8.1 KiB
title, labels, assignees, milestone
| title | labels | assignees | milestone | ||||
|---|---|---|---|---|---|---|---|
| Phase 2.1: Semantic Merge for Structured File Types (JSON, YAML, XML, Package Files) |
|
Phase 2 - Intelligence & Usability |
Overview
Implement intelligent, structure-aware merging for common structured file types. Instead of treating these files as plain text, understand their structure and merge at the semantic level.
Related Roadmap Section
Phase 2.1 - Smart Conflict Resolution (Semantic merge for common file types)
Motivation
Traditional text-based merging fails to understand the structure of JSON, YAML, XML, and package files. This leads to:
- Unnecessary conflicts in well-structured data
- Breaking valid syntax during merge
- Missing semantic relationships between changes
- Poor handling of reordered elements
Semantic merging can reduce conflicts by 30-50% in structured files.
Features to Implement
JSON Merging
- Key-based merging: Merge objects by key structure
- Preserve nested objects: Maintain hierarchy during merge
- Smart array merging:
- Detect ID fields (
id,_id,key, etc.) - Match array elements by ID when possible
- Handle insertions, deletions, and reordering
- Detect ID fields (
- Structural vs. value changes: Differentiate between structure modifications and value updates
- Conflict detection: Identify true semantic conflicts (e.g., same key, different values)
Example:
// Base
{"users": [{"id": 1, "name": "Alice"}]}
// Ours
{"users": [{"id": 1, "name": "Alice"}, {"id": 2, "name": "Bob"}]}
// Theirs
{"users": [{"id": 1, "name": "Alice", "email": "alice@example.com"}]}
// Merged (semantic)
{"users": [{"id": 1, "name": "Alice", "email": "alice@example.com"}, {"id": 2, "name": "Bob"}]}
YAML Merging
- Hierarchy preservation: Maintain indentation and structure
- Comment preservation: Keep comments associated with keys
- Anchor and alias handling: Preserve YAML anchors (
&) and aliases (*) - Multi-document YAML: Handle files with multiple YAML documents (
---separators) - Schema-aware conflicts: Detect conflicts based on YAML schema (if available)
Example:
# Base
config:
host: localhost
port: 8080
# Ours (add new key)
config:
host: localhost
port: 8080
timeout: 30
# Theirs (change value)
config:
host: example.com # Updated host
port: 8080
# Merged
config:
host: example.com
port: 8080
timeout: 30
Package File Merging
Intelligent dependency merging for various ecosystems:
package.json (npm)
- Merge dependencies by semver ranges
- Detect version conflicts (incompatible ranges)
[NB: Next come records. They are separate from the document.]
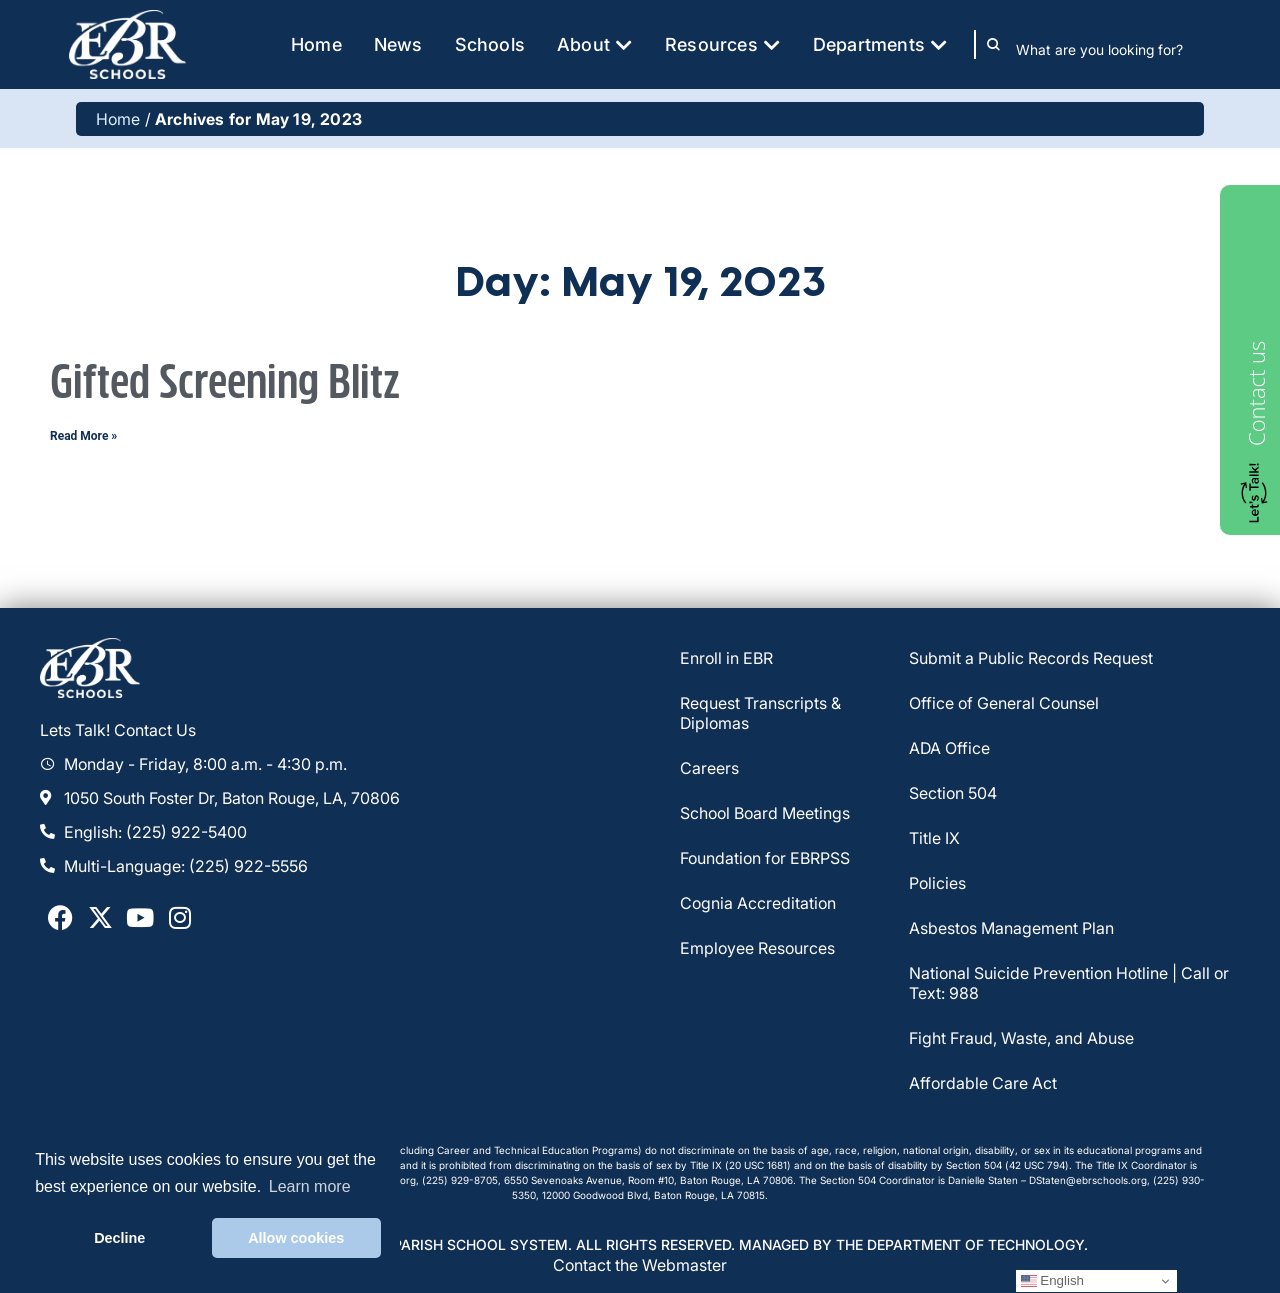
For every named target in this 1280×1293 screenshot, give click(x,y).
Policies (937, 883)
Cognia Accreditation (758, 903)
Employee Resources (757, 948)
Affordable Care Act (983, 1083)
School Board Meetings (765, 813)
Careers (709, 768)
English (1052, 1281)
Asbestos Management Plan (1011, 928)
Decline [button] (119, 1238)
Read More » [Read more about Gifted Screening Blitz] (83, 436)
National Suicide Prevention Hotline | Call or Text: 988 (1069, 983)
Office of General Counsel (1004, 703)
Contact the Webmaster (640, 1265)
- Preserve script order and structure
- Handle devDependencies, peerDependencies separately
requirements.txt (pip)
- Detect version conflicts
- Merge inline comments
- Handle version specifiers (==, >=, ~=, etc.)
go.mod
- Merge require directives
- Handle replace directives
- Resolve version conflicts using go.sum
Cargo.toml (Rust)
- Merge dependencies table
- Handle feature flags
- Resolve version conflicts
pom.xml (Maven)
- Merge dependencies
- Handle dependency management
- Resolve version conflicts
Common Features:
- Detect breaking version upgrades
- Warn about incompatible version ranges
- Suggest conflict resolution based on semver
XML Merging
- Structure-aware: Understand element hierarchy
- DTD/Schema preservation: Keep document type declarations
- Attribute-based matching: Match elements by
id,name, or other attributes - Namespace handling: Correctly handle XML namespaces
- Comment preservation: Maintain XML comments
Example:
<!-- Base -->
<config>
<server id="main" host="localhost" />
</config>
<!-- Ours -->
<config>
<server id="main" host="localhost" port="8080" />
</config>
<!-- Theirs -->
<config>
<server id="main" host="example.com" />
<server id="backup" host="backup.example.com" />
</config>
<!-- Merged -->
<config>
<server id="main" host="example.com" port="8080" />
<server id="backup" host="backup.example.com" />
</config>
Technical Design
Architecture
// Abstract base class for semantic mergers
class SemanticMerger {
public:
virtual MergeResult merge(
const std::string& base,
const std::string& ours,
const std::string& theirs
) = 0;
virtual bool can_handle(const std::string& file_path) = 0;
};
// Implementations
class JSONMerger : public SemanticMerger { /* ... */ };
class YAMLMerger : public SemanticMerger { /* ... */ };
class XMLMerger : public SemanticMerger { /* ... */ };
class PackageFileMerger : public SemanticMerger { /* ... */ };
Merger Registry
class SemanticMergerRegistry {
void register_merger(std::unique_ptr<SemanticMerger> merger);
SemanticMerger* find_merger(const std::string& file_path);
MergeResult smart_merge(const std::string& file_path, /* ... */);
};
Integration with Three-Way Merge
// In three_way_merge.cpp
MergeResult merge_files(const std::string& base, /* ... */) {
// Try semantic merge first
auto semantic_merger = merger_registry.find_merger(file_path);
if (semantic_merger) {
auto result = semantic_merger->merge(base, ours, theirs);
if (result.success || result.has_semantic_conflicts) {
return result;
}
}
// Fall back to text-based merge
return text_based_merge(base, ours, theirs);
}
Implementation Steps
-
Set up semantic merge framework
- Create
backend/src/semantic/directory - Define
SemanticMergerinterface - Create merger registry
- Create
-
Implement JSON merger
- Use JSON library (jsoncpp, nlohmann/json, or similar)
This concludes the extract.